As an aside, it’s worth briefly comparing perf’s approach, which samples the exact hardware instruction being executed when a PMU event occurs, with a traditional Java profiler like VisualVM which samples at the JVM level (i.e. bytecodes). A JVM profiler needs to interrupt the thread, then record the current method, bytecode index, and stack trace, and finally resume the thread. Obviously this has larger overhead but there is a deeper problem: JIT-ed code cannot be interrupted at arbitrary points because the runtime may not be able to accurately reconstruct the VM state at that point. For example one cannot inspect the VM state halfway through executing a bytecode. So at the very least the JIT-ed code needs to continue executing to the end of the current bytecode. But requiring the VM to be in a consistent state at the end of each bytecode places too many restrictions on an optimising JIT. Therefore the optimised code can typically only be interrupted at special “safepoints” inserted by the JIT – in Hotspot this is at method return and loop back-edges. That means that a JVM profiler can only see the thread stopped at one of these safepoints which may deviate from the actual hot parts of the code, sometimes wildly. This problem is known as safepoint bias.

So a hardware profiler can give us better accuracy, but how to translate the JIT-ed code addresses to Java method names? Currently there are at least two tools to do this, both of which are implemented as JVMTI plugins that load into a JVM process and then dump some metadata for perf to use.

The first is the “jitdump” plugin that is part of the Linux perf tree.
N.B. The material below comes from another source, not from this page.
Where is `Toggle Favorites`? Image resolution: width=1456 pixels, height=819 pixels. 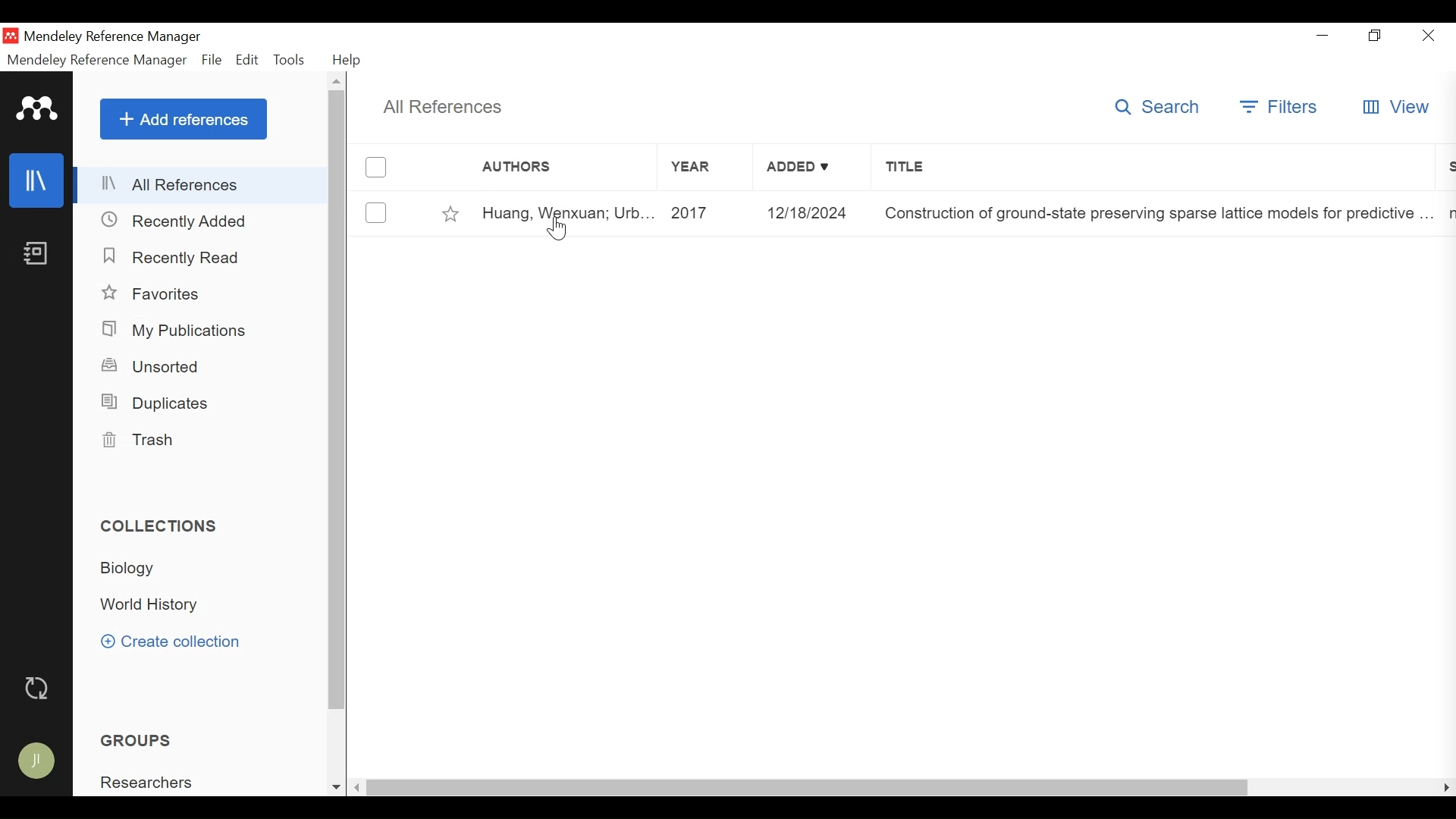 Toggle Favorites is located at coordinates (451, 213).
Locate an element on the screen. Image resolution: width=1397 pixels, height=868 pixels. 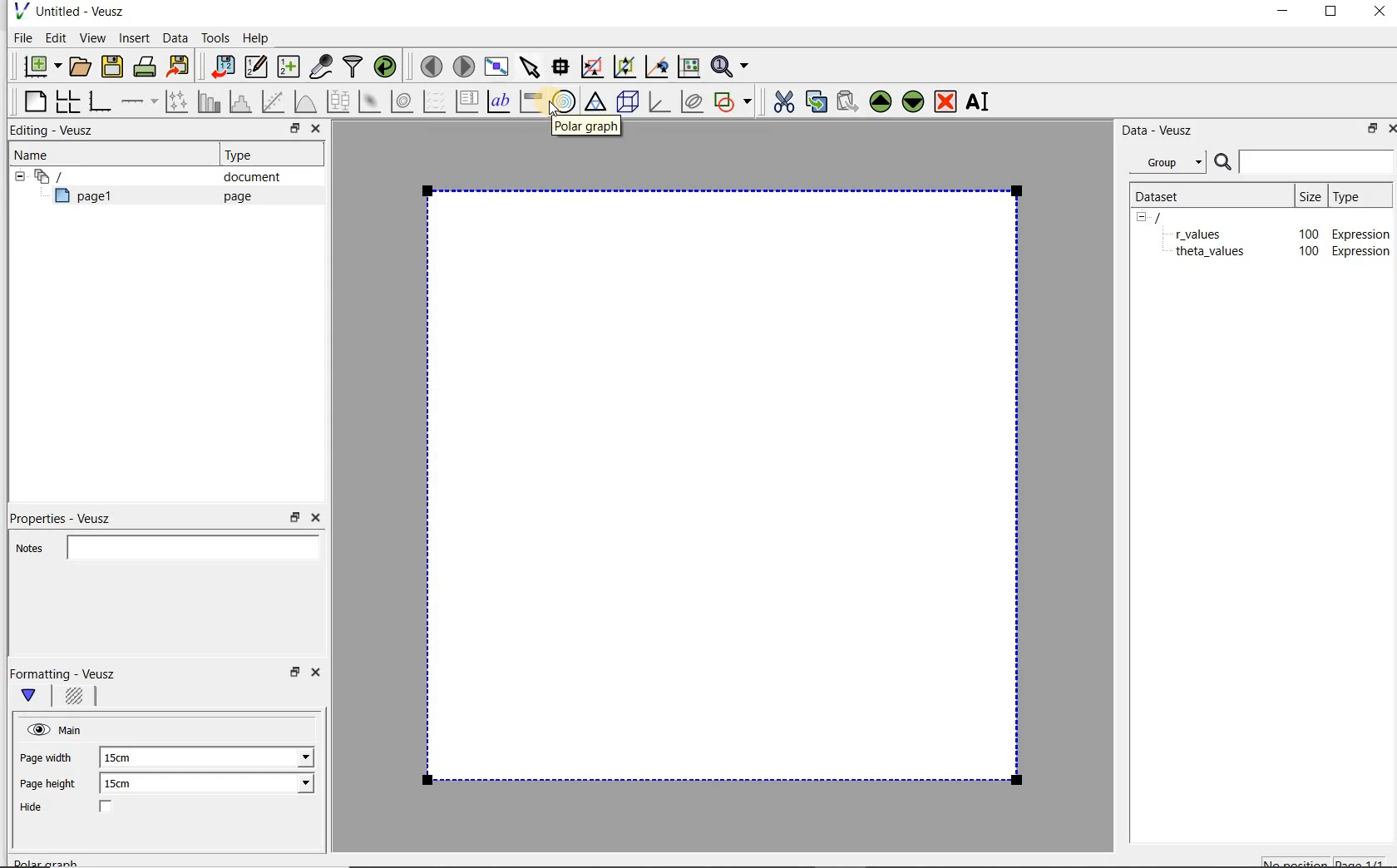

After being loaded into a JVM, the plugin writes out all the machine code and metadata for each method that is JIT compiled. Later this file can be combined with recorded profile data using perf inject --jit to produce an annotated data file with the correct symbol names, as well as a separate ELF shared object for each method allowing perf to display the assembly code. I use this often at work when I need to do some detailed JIT profiling, but the offline annotation step is cumbersome and the data files can be 100s of MB for large programs. The plugin itself is complex and historically buggy. I’ve fixed several of those issues myself but wouldn’t be surprised if there are more lurking. This tool is mostly overkill for typical Java developers.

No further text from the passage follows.